# Run Uber or Lyft app in two devices at same time???



## FLKeys (Dec 27, 2018)

Has anyone tried running the Uber and or Lyft app on two different devices at the same time? What would happen if I run Uber on my cell phone and on my Tablet at the same time? Would both devices get notifications? If I accept on one device will the other show it as accepted?

Want to do some testing with my tablet but don't want to try if others have tried it already.


----------



## MHR (Jul 23, 2017)

I'm not sure it would let you log in on 2 devices simultaneously. Actually I can't see that it would let you do that at all.

So now you need to try it out and report back. :roflmao:


----------



## BCS DRIVER (Oct 25, 2018)

Cannot have the app under one account running on more than one device. Try and it's considered fraud. This from a GL hub.


----------



## Smithers (Oct 12, 2018)

With Uber you can have the app open on both devices but it will only let you go online on one of them. With Lyft you can can actually be online with both at the same time with a rider in the car, it can be a bit glitchy though.
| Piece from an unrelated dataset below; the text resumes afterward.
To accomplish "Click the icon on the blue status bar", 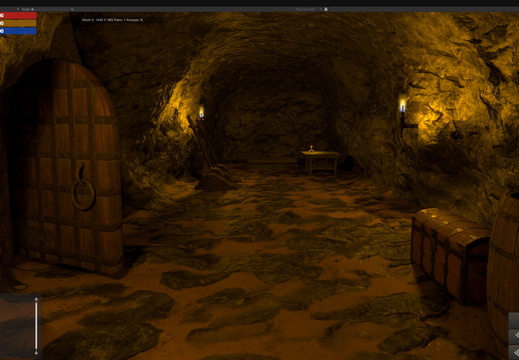I will [x=2, y=31].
The real issue comes when you need to contact a rider, if the phone number of the device doesn’t match the phone number on the account you won’t be able to call your map-illiterate rider to tell them they are walking away from the pick-up spot they chose.


----------



## SatMan (Mar 20, 2017)

2 apps= 2 phones...
Best way to go.


----------



## KenLV (Jun 23, 2017)

Yes, you can run them on two phones.

I run Uber/Lyft on one phone that I added to my account specifically/exclusively for RS.

On my "personal" phone I also run Uber - it won't let you log on - but it allows me to stay on the rating screen on my RS phone while seeing if the pax tipped in app on my personal phone.

No tip by the time I get another ping, 4 stars.

I don't need to do this with Lyft since they have 24 hours to tip in app.

However, I have run Lyft on my personal phone when I'm having connectivity issues on my RS phone.

It forces you to be online on both or offline on both.

It also sends the ping to both phones and you can accept from either.

Also, running Uber on my personal phone while online on my RS phone allows me to send in reports without going offline.

Few things suck like typing a whole report/complaint/cleaning fee request/etc... and then getting a ping while you're still in the report and it eats your report.


----------



## Bessalitskykh (Mar 18, 2019)

Thanks for sharing!


----------